Texto fornecido:
O MINISTRO INFANTICIDA (*)
É preciso dar o nome correto às coisas. Chama-se crime o esforço do governo Bolsonaro para retardar a aplicação da vacina pediátrica contra Covid. Se a ação criminosa não for interrompida, as maiores vítimas serão as crianças de famílias pobres e miseráveis.
Cumprindo ordens do presidente da República, o Ministério da Saúde condiciona a vacinação de crianças à prescrição médica. Os pais endinheirados obterão a receita com um telefonema. Alguns não precisarão nem comparecer ao consultório.
Os pobres terão de ralar por consultas pediátricas num sistema de saúde público sobrecarregado pelas sequelas da Covid, pelos tratamentos retardados de outras doenças e pelo assédio da ômicron e do H3N2.
Os miseráveis talvez prefiram deixar os filhos sem vacina para não perder o lugar na fila do osso. Pressentindo o desastre, os governos estaduais anunciam a intenção de ignorar o governo federal.
Em manifestação veiculada nas redes sociais, habitat natural do seu chefe, o ministro da Saúde disse que, sob Bolsonaro, impera a "responsabilidade." Repetiu que os pais e "seus médicos de confiança" são as pessoas mais adequadas para decidir sobre a vacinação das crianças. "Segurança e liberdade", anotou.
Na véspera, Queiroga naturalizara as mortes de 301 crianças por Covid no Brasil. Dissera que essa quantidade de cadáveres está "dentro de um patamar que não implica decisões emergenciais." Há duas semanas, ao ecoar Bolsonaro na condenação à exigência de comprovante de vacina de viajantes, o ministro dissera que "é melhor perder a vida do que perder a liberdade."
É esse personagem perverso que controla a pasta da Saúde. As vacinas pediátricas da Pfizer foram aprovadas pela Anvisa em 16 de dezembro. Queiroga deveria ter antecipado a encomenda do produto. Em vez disso, retardou para 5 de janeiro de 2022 os procedimentos burocráticos para a inclusão da vacina no plano nacional de imunização.
Utilizará os 20 dias de atraso para realizar uma inédita consulta pública com ares de plebiscito sobre a vacina infantil. As falanges bolsonaristas se mobilizam para produzir o resultado desejado pelo mito do negacionismo.
Queiroga está há nove meses na poltrona de ministro da Saúde. Como cardiologista, já deveria ter notado que é melhor perder o cargo servindo à sua consciência do que perder a cabeça servindo à irracionalidade que usa a liberdade como pretexto para aprisionar brasileiros no caixão.
Presidente licenciado da Sociedade Brasileira de Cardiologia, Queiroga assassinou a sua reputação de médico. A morte costuma atenuar todos os julgamentos. Mas ainda que o doutor mate seu diploma de medicina um milhão de vezes para sobreviver no cargo não conseguirá mudar a opinião desabonadora que os brasileiros de bom senso formaram a respeito de um médico que se associa à morte.
Num país convencional, Queiroga receberia voz de prisão, não respostas para uma consulta pública criminosa. Mas Bolsonaro e seus cúmplices dispõem de um sistema de blindagem. Nem o infanticídio anima o procurador-geral da República Augusto Aras a procurar.

Objetivo do exercício:
Responda com base no texto sobre o ministro da Saúde:
(a) Em que data a Anvisa aprovou as vacinas pediátricas da Pfizer?
(b) Há quantos meses Queiroga ocupa o cargo de ministro da Saúde?
(c) Quantas mortes de crianças por Covid no Brasil Queiroga naturalizou?
Os registros não são necessários para esta tarefa.

Registros fornecidos:
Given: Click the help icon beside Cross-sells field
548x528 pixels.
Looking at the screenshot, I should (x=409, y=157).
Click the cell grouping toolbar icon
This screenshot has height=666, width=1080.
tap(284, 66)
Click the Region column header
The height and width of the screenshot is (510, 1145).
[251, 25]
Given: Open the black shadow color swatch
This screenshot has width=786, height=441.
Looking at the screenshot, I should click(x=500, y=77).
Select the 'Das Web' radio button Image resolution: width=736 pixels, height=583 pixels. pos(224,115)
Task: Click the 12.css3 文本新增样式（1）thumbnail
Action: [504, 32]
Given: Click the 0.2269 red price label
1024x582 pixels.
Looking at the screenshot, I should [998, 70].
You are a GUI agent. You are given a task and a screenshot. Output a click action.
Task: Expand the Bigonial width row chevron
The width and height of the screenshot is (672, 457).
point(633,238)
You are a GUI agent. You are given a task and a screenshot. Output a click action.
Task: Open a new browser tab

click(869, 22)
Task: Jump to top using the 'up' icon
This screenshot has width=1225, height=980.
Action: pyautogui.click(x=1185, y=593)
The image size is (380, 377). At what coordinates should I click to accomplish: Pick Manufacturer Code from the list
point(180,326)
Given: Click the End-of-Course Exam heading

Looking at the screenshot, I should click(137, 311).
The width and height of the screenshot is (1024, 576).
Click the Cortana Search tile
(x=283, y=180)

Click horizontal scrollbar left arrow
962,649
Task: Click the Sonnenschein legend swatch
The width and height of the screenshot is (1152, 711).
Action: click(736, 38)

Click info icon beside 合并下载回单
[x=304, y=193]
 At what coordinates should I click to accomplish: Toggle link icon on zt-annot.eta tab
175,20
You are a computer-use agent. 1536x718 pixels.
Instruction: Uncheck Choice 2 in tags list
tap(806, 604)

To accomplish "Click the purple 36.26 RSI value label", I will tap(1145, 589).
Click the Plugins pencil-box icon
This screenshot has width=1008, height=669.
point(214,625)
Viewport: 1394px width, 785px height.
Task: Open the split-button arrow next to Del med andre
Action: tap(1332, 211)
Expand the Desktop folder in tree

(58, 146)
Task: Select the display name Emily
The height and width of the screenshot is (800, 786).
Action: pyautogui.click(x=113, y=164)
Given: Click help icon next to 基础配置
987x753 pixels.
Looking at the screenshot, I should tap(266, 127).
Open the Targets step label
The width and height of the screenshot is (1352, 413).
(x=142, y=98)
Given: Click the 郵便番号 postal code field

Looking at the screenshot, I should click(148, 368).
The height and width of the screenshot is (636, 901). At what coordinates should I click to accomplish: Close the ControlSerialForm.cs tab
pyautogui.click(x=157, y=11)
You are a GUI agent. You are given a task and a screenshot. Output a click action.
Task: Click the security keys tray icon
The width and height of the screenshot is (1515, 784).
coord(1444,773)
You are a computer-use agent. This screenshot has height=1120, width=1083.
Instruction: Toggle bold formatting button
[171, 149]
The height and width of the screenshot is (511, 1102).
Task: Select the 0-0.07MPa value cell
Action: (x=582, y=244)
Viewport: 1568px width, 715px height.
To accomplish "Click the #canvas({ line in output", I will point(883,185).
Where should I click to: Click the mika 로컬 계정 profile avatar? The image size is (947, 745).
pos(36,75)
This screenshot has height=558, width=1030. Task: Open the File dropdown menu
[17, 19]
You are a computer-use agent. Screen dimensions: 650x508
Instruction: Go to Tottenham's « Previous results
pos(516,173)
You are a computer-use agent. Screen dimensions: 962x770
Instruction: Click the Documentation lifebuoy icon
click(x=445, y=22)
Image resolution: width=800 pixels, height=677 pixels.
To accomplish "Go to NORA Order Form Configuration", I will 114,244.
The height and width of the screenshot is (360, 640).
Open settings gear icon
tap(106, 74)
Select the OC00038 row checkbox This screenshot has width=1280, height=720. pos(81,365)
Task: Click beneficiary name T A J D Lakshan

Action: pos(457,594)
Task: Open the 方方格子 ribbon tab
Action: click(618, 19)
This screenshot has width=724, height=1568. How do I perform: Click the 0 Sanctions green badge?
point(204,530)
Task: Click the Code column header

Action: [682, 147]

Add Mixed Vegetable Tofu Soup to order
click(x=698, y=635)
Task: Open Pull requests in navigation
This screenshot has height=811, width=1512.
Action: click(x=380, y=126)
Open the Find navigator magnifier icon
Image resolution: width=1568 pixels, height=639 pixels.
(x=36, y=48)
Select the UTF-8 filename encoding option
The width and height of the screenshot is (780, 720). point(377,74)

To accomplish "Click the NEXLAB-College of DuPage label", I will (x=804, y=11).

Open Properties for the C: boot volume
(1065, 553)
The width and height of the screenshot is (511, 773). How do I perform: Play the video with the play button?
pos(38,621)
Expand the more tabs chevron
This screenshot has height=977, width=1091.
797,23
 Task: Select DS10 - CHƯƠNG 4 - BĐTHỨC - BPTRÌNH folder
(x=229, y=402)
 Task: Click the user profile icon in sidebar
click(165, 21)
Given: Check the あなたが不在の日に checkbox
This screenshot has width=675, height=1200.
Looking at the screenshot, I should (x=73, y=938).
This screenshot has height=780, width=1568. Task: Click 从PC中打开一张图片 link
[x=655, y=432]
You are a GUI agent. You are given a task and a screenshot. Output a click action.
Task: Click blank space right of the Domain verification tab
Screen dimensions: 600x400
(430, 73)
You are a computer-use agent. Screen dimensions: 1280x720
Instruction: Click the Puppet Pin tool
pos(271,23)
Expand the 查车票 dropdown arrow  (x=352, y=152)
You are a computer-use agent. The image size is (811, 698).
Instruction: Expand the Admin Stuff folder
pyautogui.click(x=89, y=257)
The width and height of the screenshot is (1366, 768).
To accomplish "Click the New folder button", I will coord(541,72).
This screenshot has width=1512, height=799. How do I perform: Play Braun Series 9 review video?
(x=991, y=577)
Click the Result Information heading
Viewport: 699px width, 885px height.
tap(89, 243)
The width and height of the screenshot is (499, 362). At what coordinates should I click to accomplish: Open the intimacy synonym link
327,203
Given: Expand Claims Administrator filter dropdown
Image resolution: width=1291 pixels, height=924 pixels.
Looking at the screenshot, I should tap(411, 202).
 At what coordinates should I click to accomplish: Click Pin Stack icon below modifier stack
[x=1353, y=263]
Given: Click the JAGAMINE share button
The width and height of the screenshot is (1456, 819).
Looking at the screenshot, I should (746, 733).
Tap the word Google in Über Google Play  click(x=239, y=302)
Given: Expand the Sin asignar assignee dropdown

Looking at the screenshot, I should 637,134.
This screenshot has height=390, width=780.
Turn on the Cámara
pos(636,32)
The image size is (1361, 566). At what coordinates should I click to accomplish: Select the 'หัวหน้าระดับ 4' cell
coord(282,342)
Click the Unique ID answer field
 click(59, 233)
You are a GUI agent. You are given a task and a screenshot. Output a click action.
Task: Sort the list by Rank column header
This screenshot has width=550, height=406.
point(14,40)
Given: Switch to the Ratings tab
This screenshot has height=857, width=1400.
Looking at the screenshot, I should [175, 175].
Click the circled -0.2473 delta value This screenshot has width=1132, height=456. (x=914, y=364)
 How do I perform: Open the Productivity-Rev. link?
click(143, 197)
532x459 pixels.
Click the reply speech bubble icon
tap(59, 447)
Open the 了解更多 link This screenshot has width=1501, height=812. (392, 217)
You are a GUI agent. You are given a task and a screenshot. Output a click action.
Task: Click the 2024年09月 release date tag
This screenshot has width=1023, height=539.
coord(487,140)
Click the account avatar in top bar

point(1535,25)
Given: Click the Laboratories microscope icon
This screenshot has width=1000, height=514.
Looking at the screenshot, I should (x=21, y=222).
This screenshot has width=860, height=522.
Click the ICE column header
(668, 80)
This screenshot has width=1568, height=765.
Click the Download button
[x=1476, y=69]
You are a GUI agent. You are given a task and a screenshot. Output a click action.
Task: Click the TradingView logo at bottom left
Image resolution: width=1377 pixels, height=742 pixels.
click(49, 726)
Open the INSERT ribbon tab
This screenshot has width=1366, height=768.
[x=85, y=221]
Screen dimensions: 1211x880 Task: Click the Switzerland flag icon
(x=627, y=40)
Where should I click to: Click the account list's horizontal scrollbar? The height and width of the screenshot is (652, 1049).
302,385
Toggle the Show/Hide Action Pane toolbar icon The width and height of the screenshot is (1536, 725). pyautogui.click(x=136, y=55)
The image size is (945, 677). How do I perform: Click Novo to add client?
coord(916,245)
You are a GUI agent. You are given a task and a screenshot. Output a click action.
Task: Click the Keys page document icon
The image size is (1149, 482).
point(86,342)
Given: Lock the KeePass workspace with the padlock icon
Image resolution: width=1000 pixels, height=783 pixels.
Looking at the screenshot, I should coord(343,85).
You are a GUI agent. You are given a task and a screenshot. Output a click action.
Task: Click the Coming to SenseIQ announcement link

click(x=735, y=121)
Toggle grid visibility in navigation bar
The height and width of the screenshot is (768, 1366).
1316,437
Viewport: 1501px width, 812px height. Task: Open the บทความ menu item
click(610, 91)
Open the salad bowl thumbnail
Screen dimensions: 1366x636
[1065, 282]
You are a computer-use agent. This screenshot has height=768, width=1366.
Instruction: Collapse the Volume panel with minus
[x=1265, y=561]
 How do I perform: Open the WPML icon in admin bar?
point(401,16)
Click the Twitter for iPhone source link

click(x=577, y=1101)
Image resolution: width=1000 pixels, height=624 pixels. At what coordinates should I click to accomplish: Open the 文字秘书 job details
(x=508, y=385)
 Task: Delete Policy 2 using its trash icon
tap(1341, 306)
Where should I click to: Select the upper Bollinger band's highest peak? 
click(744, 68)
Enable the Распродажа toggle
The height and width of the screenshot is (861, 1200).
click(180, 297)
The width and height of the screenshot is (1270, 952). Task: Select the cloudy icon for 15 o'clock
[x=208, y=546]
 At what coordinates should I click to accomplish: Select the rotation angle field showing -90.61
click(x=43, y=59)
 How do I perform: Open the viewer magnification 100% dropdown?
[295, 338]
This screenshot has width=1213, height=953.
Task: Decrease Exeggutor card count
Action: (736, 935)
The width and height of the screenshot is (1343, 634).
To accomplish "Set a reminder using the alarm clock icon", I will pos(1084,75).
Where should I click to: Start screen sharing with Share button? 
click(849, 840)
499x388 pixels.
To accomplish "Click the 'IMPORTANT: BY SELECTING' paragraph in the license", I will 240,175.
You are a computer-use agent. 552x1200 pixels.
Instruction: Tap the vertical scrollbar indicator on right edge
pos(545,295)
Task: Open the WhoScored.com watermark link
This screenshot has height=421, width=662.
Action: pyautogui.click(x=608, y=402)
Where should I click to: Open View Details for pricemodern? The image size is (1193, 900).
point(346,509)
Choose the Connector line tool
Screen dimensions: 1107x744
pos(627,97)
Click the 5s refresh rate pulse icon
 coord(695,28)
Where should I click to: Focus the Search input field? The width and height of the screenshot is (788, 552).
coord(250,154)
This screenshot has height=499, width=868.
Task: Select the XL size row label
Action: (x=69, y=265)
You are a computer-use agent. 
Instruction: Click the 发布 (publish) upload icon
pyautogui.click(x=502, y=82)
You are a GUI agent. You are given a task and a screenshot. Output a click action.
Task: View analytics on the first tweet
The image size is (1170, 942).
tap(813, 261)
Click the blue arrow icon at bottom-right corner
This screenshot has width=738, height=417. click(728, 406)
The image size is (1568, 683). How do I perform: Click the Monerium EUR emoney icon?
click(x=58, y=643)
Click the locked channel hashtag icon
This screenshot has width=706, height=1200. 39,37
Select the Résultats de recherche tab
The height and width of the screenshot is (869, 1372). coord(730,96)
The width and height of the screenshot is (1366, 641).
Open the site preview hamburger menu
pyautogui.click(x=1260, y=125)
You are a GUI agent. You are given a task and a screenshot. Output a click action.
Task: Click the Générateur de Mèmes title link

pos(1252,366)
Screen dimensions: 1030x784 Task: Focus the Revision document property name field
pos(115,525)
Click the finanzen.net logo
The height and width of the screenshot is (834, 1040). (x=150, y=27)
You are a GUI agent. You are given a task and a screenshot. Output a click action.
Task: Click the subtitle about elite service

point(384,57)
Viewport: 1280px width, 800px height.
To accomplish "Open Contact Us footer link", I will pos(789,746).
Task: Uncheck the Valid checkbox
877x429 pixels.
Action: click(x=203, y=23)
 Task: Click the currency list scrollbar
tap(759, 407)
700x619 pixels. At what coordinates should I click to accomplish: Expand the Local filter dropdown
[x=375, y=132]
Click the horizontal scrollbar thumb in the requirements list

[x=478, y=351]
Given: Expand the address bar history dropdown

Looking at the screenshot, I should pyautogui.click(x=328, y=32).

Resolução da tarefa:
(a) Em 16 de dezembro.
(b) Há nove meses.
(c) 301 mortes.